EXERCISE INPUTS:
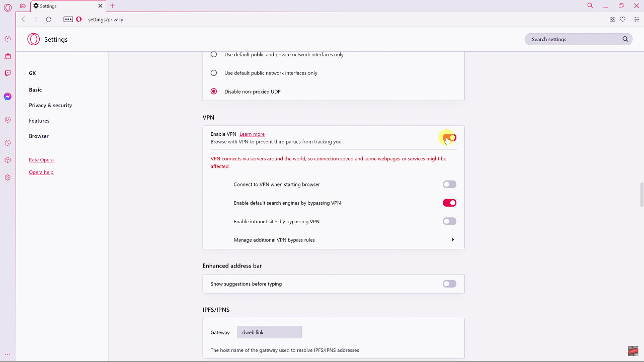Open Messenger in the sidebar
The width and height of the screenshot is (644, 362).
(8, 97)
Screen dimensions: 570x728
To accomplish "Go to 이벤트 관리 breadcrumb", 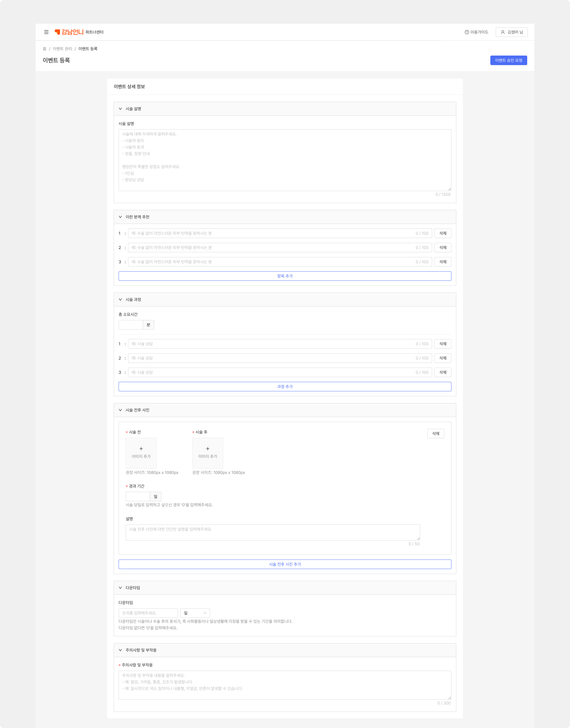I will point(62,49).
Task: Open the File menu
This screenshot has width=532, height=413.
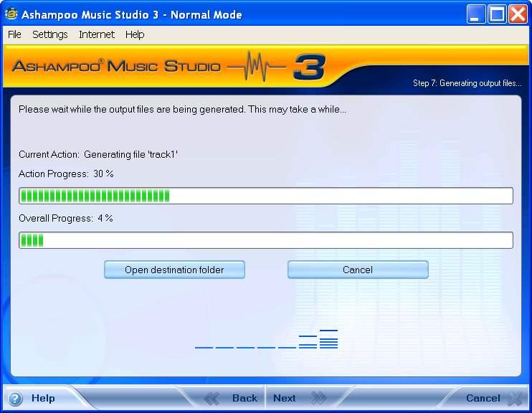Action: 14,34

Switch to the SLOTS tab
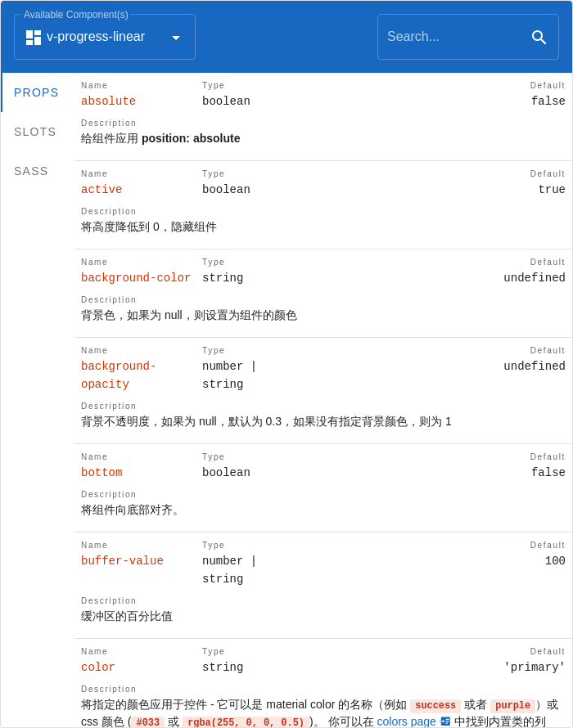[34, 132]
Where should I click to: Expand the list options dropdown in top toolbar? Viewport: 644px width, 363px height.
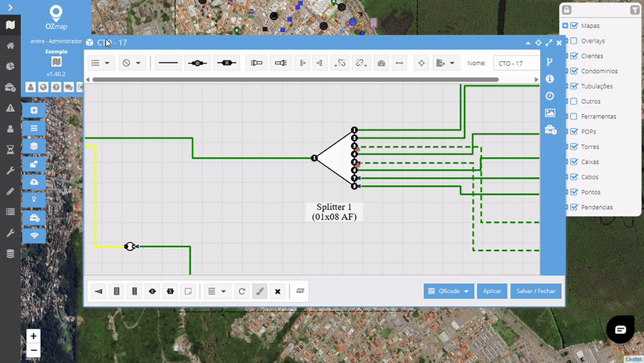tap(101, 63)
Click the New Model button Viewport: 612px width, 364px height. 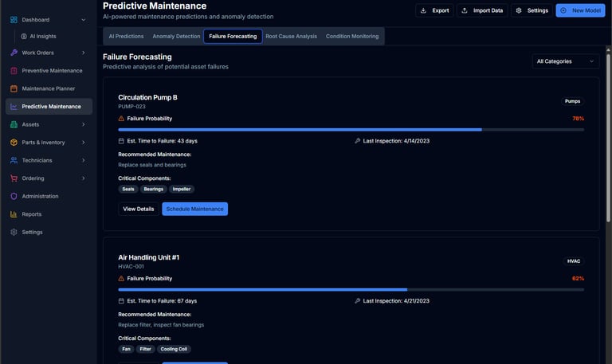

WORK INSTRUCTIONS: Only the lines from the one containing "Switch to the SLOTS tab" through the last line of the entries should be transcribed, exactly and with no pictures.

RESULT OF THIS TASK:
Switch to the SLOTS tab
[34, 132]
Where should I click to: Expand the list options dropdown in top toolbar? Viewport: 644px width, 363px height.
tap(101, 63)
Click the New Model button Viewport: 612px width, 364px height. 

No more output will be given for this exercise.